Spät alles auf den Sport gesetzt

Um sein Training zu professionalisieren, nahm Maximilian Thorwirth einen Schritt zurück in Kauf. Er zog wieder bei seinen Eltern ein, denn trotz geschätzter Unterstützung etwa des Stockheim-Teams der Sportstadt Düsseldorf oder eines Stipendiums für das laufende Master-Fernstudium reicht der Finanzrahmen nicht für eine eigene Wohnung.

Umso wertvoller die neuen sportlichen Impulse, die über seinen „alten Freund aus Jugendtagen“ Marius Probst zustande kamen. Maximilian Thorwirth zog zur Saisonvorbereitung 2019 ins Wattenscheider Haus im Trainingslager in Flagstaff (USA) ein, wo er Trainer Tono Kirschbaum näher kennenlernte. Daraus erwuchs eine bis heute erfolgreiche Kooperation, zu der außerhalb der Trainingslager etwa drei gemeinsame Einheiten pro Woche zählen. Der Athlet schätzt die Klasse und Erfahrung in seinem neuen Umfeld. „Tono hat ein tolles Gespür, was an einem Tag im Training geht. Er lässt einen dann zwei Läufe weniger machen oder zwei Läufe mehr.“

Die Konzentration auf den Sport ermöglichte optimale Regeneration. „Anders als früher, wo ich schon vor der Arbeit um 6 Uhr meinen ersten Dauerlauf machen musste.“ Auch der Trainingsumfang ist etwas größer, was aber auch mit der Umstellung von den 1.500 Metern auf die 5.000 Meter zusammenhing. Methodisch änderte sich am Training dagegen nichts Grundlegendes.

Durchbruch auf ganzer Linie

Die 5.000-Meter-Bestzeit (13:46,75 min) und Rang vier bei den Deutschen Meisterschaften in Berlin fielen im vergangenen Sommer wohl vor allem Fans der Laufszene auf, waren aber schon ein klares Indiz für den steilen Weg nach oben. Nach einem erfolgreichen Wintertraining war dann vom ersten Wettkampf-Meter der Hallensaison 2020 endgültig ein neues Niveau erreicht.

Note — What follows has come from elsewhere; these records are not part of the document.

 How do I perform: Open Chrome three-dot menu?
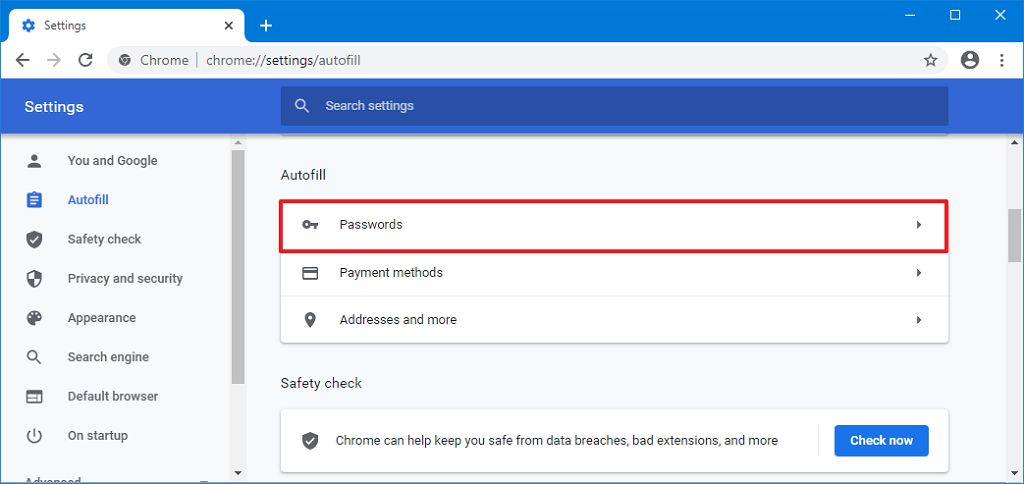1001,60
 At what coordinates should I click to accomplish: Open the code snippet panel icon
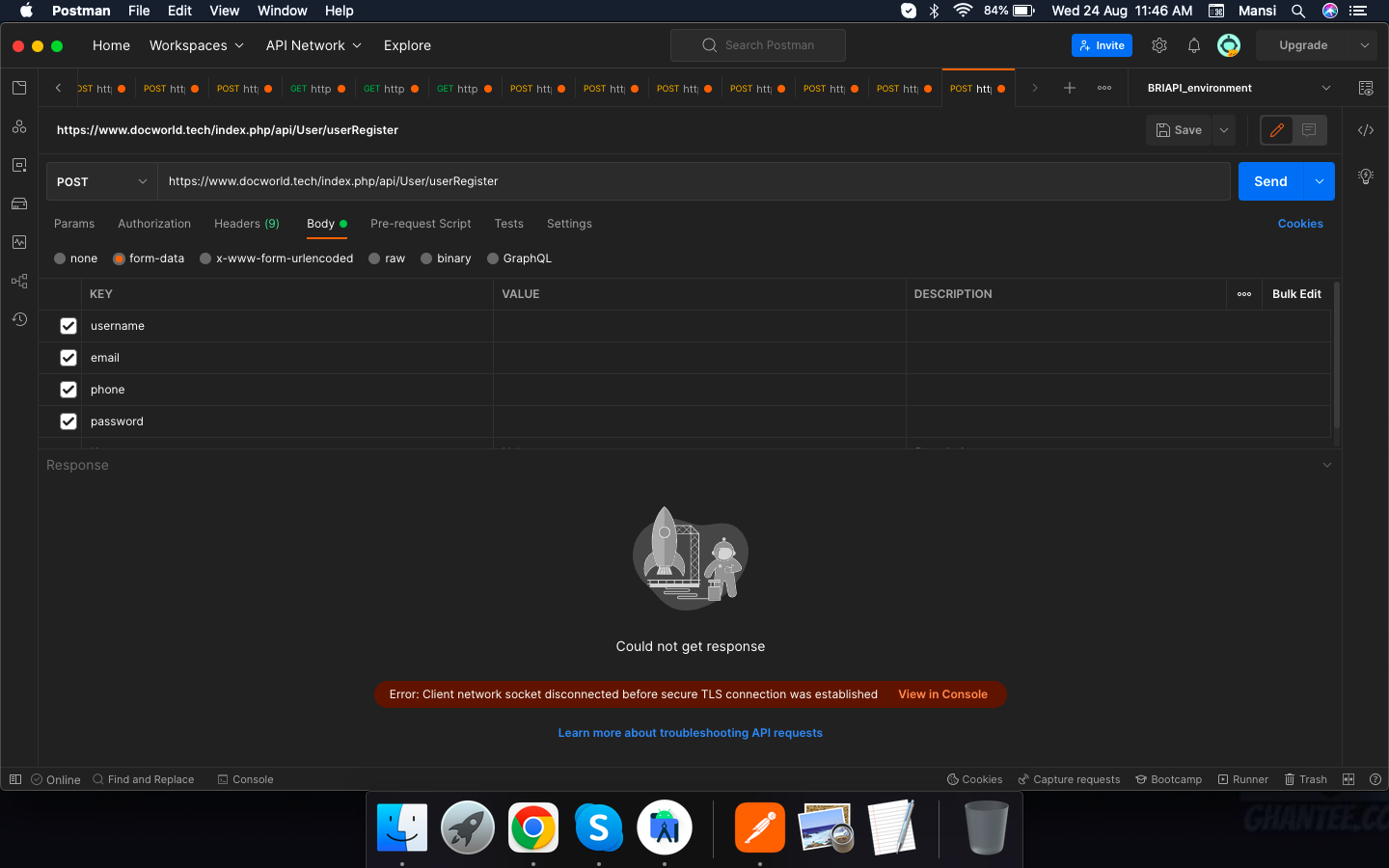pos(1366,130)
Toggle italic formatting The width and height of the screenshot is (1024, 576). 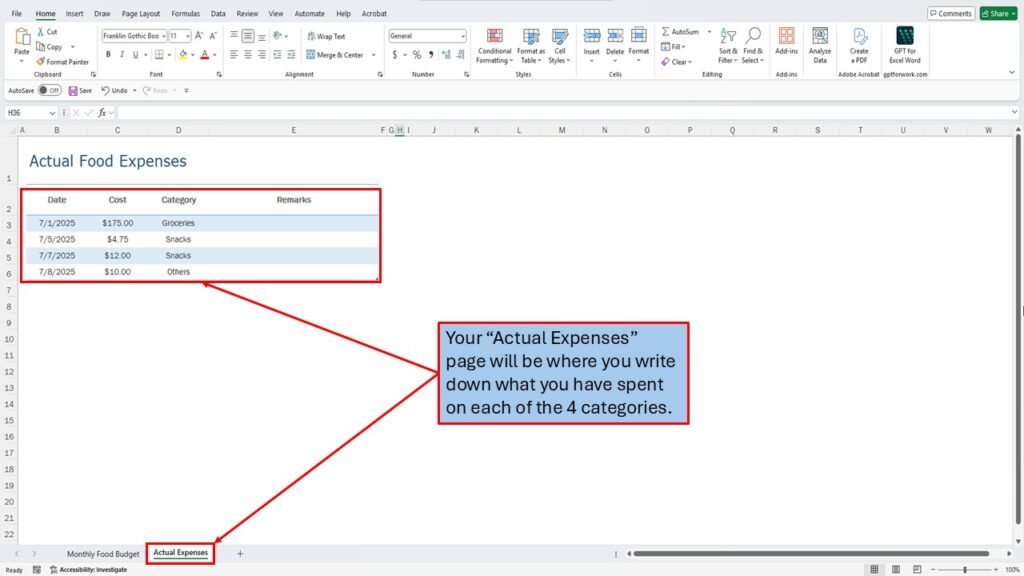(123, 55)
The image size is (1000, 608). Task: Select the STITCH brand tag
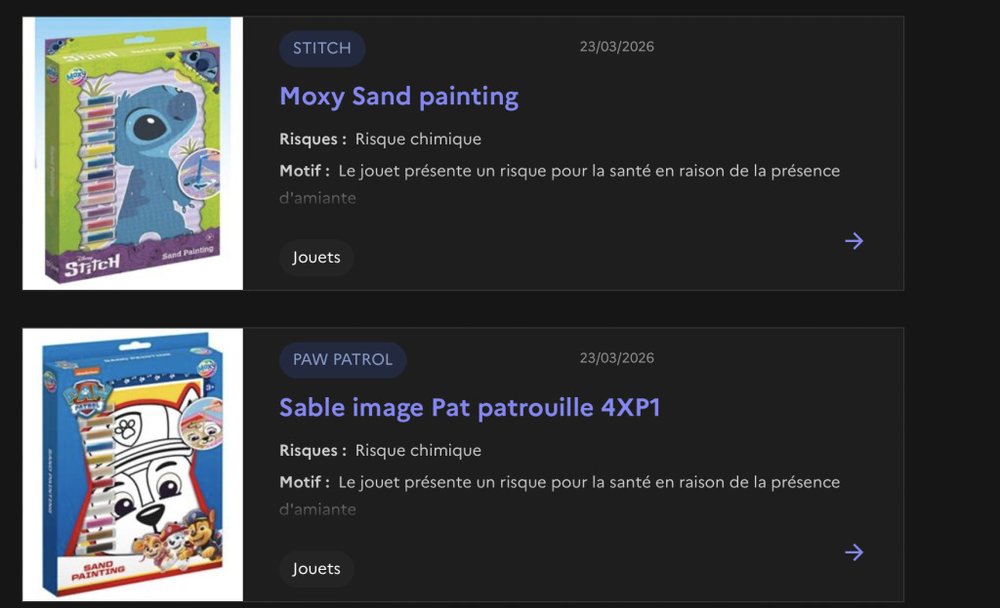click(x=322, y=48)
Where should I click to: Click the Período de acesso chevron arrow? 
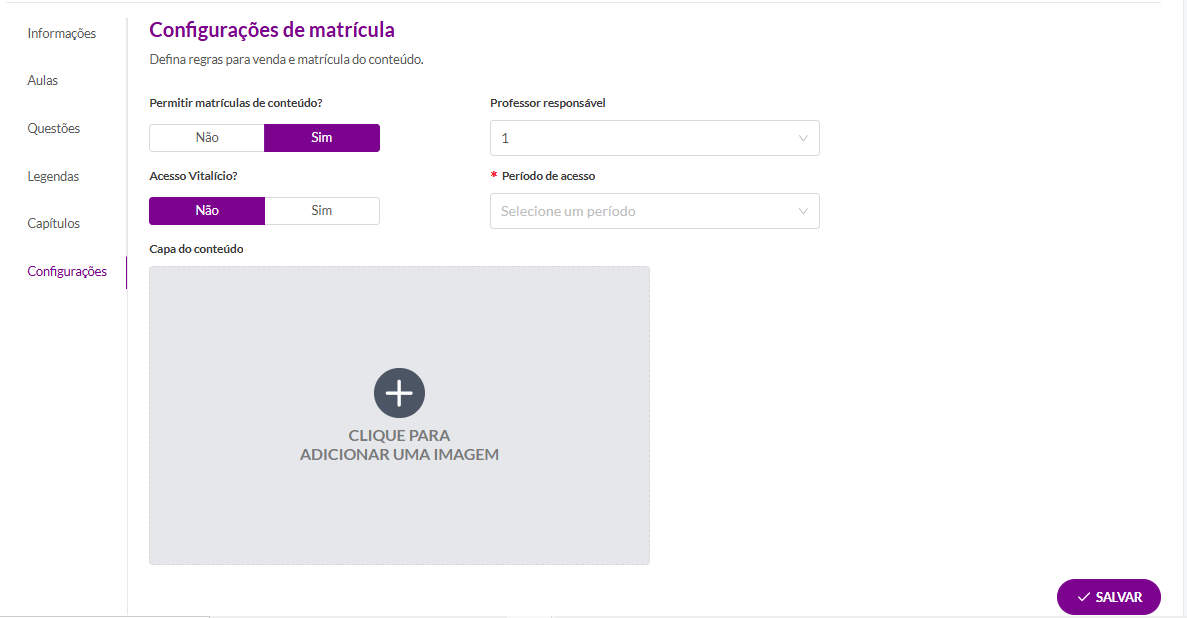[x=802, y=211]
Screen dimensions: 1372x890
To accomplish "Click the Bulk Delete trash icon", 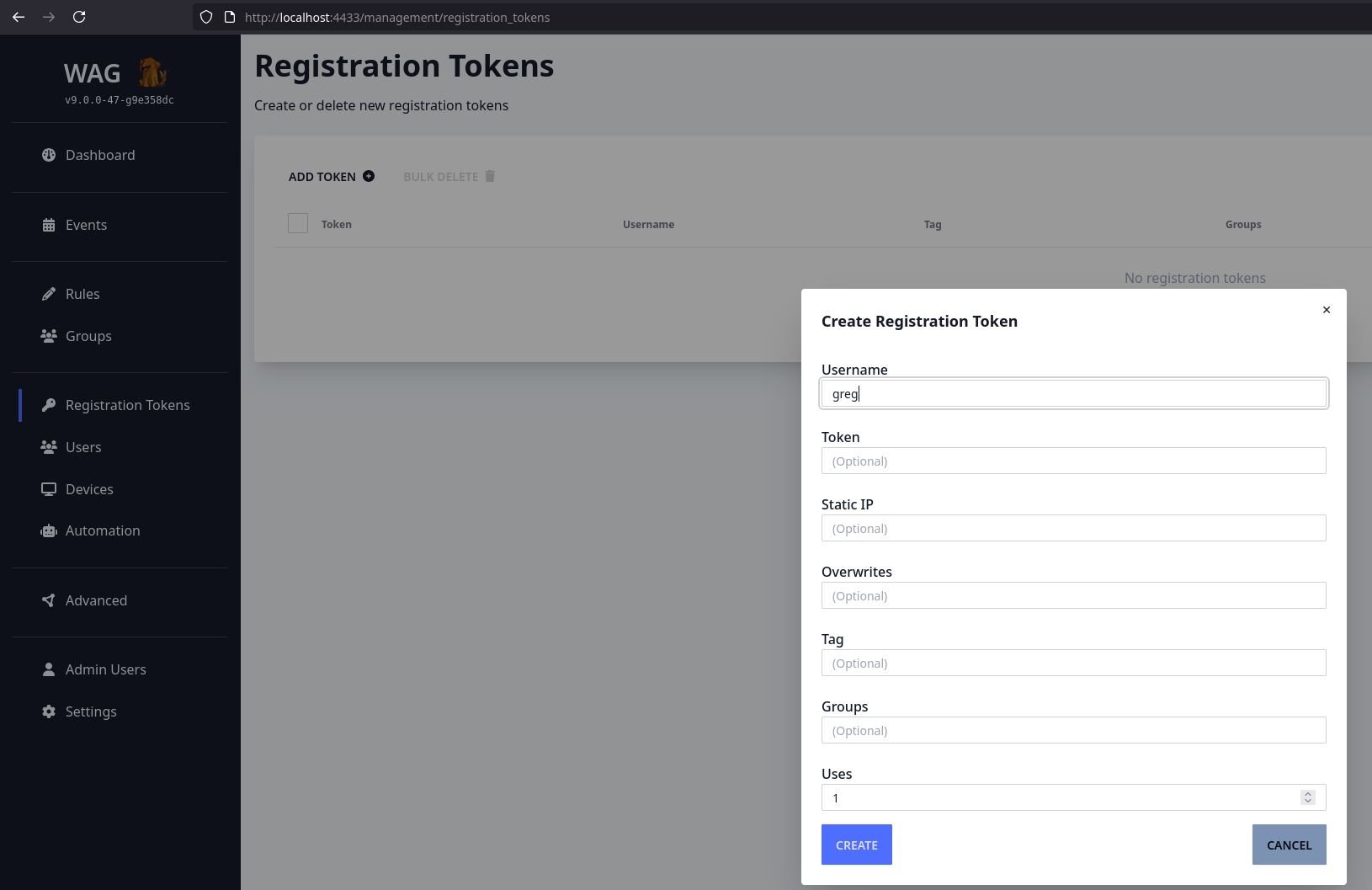I will [490, 176].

Schon beim Saisonauftakt in Dortmund Ende Januar blieb die Uhr über 1.500 Meter (3:40,09 min) trotz Umorientierung auf die noch längeren Strecken unter der alten Freiluftbestzeit stehen. Ausgerechnet vor heimischer Kulisse inklusive Familie, Freunden und Wegbegleitern entlang der Banden gelang in 7:50,61 Minuten beim PSD Bank Meeting in Düsseldorf über 3.000 Meter der Vorstoß in Richtung der internationalen Klasse (wir berichteten). Beide Zeiten lagen jeweils nur knapp über der Norm für die später abgesagte Hallen-WM.

Dass Maximilian Thorwirth seinem neuen Leistungsniveau auch mental gewachsen ist, bewies er bei der Hallen-DM in Leipzig, wo er die ungewohnte Favoritenrolle meisterte. In einem hochklassigen und spannenden Rennen hielt sich der Jahresschnellste klug zurück, um seine Stärke in der Schlussphase auszuspielen und in schnellen 7:53,31 Minuten souverän seinen ersten DM-Titel bei den Männern zu erlaufen.

Vermeintlich zweite Reihe nicht vergessen

Wie, wann und ob überhaupt Rennen in diesem Sommer anstehen, weiß auch Maximilian Thorwirth nicht genau. Ein Trainingslager Anfang März in Kenia war schon wieder zu Ende, als es noch gar nicht richtig begonnen hatte. Er wird mit der für alle schwierigen Situation genau in dem Moment konfrontiert, in dem seine Karriere richtig Fahrt aufnimmt. Die Hallensaison hat ihm gezeigt, dass er auf dem richtigen Weg ist, den er weiter verfolgen möchte. Und Tokio bleibt das Ziel, nach 2020 nun eben 2021.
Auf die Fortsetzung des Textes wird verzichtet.